Spinta forse dal triste ricordo della Great Potato Famine, la tragedia che ha caratterizzato la sua storia, causando la morte di circa un milione di persone nel diciannovesimo secolo, l'Irlanda non vuole rimanere insensibile: rinnova il suo impegno nel combattere la fame nel mondo durante la sua Presidenza dell'Ue.

Questa decisione è stata più volte ribadita nel corso della conferenza stampa che ha seguito il Meeting “Hunger – Nutrition – Climate Justice”, il 16 di aprile al Dublin Castle Printworks Conference Centre. A rispondere alle domande sono Mary Robinson, ex capo del governo irlandese, ora Presidente Fondazione Mary Robinson-Climate Justice, Eamon Gilmore, Ministro degli Esteri e del Commercio, e Joe Costello, Ministro del Commercio e dello Sviluppo economico.
Per Mary Robinson questa conferenza internazionale rappresenta un sogno che si realizza, dopo due anni di duro lavoro. Nasce come una dura sfida per i policy makers : smettere di parlare ed imparare ad ascoltare le persone che quotidianamente affrontano determinate difficili realtà. Così la Fondazione ha deciso di riunire sotto lo stesso tetto leaders globali, politici, scienziati e rappresentanti delle comunità dell' Africa, dell' Asia e dell'America Centrale che cercano di far fronte alla produzione e alla scarsità dei beni primari in aree colpite dai cambiamenti climatici. Sottolinea:”Per me è chiaro, quando visito le famiglie e le comunità che vivono quotidianamente la realtà della povertà, che non ci sono divisioni nette tra i cambiamenti climatici, la sicurezza alimentare e le questioni più ampie dello sviluppo umano, quali la tutela dei diritti, l'accesso al processo decisionale. Tutti questi problemi sono collegati e costituiscono una parte del motivo per cui le persone sono povere e impotenti”. Una responsabilità che bisogna assumersi e un compito che non si può posticipare:”La verità è che stiamo parlando di come avere un mondo ancora in vita, nel 2050.
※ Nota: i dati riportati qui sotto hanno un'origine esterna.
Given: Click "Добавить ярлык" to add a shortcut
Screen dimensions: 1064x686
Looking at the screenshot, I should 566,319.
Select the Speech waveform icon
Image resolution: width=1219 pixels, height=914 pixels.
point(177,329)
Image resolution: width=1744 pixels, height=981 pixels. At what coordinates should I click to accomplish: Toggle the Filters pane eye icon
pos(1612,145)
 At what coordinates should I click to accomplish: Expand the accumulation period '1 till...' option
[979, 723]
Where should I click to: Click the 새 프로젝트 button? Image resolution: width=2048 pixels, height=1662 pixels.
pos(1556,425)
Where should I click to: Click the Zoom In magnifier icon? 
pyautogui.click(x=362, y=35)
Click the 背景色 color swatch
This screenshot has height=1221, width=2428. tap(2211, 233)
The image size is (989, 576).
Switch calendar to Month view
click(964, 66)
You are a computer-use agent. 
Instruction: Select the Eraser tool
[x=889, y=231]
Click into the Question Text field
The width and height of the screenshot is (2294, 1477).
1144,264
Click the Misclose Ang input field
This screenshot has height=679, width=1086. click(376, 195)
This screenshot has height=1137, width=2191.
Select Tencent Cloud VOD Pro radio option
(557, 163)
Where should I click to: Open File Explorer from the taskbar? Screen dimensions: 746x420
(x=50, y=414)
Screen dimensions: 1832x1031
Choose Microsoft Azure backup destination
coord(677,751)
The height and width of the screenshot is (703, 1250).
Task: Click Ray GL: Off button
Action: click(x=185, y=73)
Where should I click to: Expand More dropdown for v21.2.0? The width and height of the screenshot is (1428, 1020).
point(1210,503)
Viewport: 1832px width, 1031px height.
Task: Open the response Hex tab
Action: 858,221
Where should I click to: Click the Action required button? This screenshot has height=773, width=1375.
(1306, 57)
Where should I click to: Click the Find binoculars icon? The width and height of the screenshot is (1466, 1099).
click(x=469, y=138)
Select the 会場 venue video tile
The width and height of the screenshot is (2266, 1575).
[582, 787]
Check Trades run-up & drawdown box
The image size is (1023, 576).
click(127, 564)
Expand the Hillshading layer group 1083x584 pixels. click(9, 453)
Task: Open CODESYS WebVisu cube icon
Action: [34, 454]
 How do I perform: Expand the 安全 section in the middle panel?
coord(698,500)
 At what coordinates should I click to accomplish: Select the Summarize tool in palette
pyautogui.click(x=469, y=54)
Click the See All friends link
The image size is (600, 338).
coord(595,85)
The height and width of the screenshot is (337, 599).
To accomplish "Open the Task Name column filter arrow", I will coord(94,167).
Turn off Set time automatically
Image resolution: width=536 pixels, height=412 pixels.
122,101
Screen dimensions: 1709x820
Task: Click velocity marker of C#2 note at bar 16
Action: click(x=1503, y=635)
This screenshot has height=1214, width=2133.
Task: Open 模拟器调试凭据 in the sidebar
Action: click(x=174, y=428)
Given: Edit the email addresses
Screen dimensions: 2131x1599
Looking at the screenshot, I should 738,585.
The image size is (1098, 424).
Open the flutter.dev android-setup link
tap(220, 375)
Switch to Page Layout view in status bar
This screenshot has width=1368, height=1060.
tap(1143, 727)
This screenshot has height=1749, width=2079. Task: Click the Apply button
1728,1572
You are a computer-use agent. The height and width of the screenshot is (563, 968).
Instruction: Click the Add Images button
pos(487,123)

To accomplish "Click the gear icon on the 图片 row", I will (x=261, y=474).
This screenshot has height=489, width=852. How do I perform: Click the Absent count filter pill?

I miei quattro nipoti saranno dei quarantenni nel 2050, e divideranno il
mondo con altri nove miliardi di persone. Come guarderanno a questo periodo, quando abbiamo avuto l'opportunità di intraprendere il corso giusto di azioni per la fine del 2015? Come saremo giudicati - non  tanto nel lungo termine - ma in soli 37 anni? Verremo accusati di esserci sottratti alle nostre responsabilità o potremo invece oggi cogliere l'opportunità di stabilire un nuovo e vitale inizio per l'umanità?". Anche il Ministro degli Esteri, Eamon Gilmore ha ribadito l'impegno della nazione celtica per la causa: “Io oggi prometto che l'Irlanda manterrà la lotta contro la fame al centro della sua politica estera.”Ha poi aggiunto:" Come Presidenza dell'Unione Europea, ( ricordiamo l'Ue genera il 50% degli aiuti allo sviluppo), stiamo collaborando con i nostri partners per assicurare un fermo e stabile quadro di negoziazioni per il periodo successivo al 2015. Stiamo facendo enormi progressi nell'abbattere le barriere artificiali tra politiche per lo sviluppo e promozione dello sviluppo sostenibile.”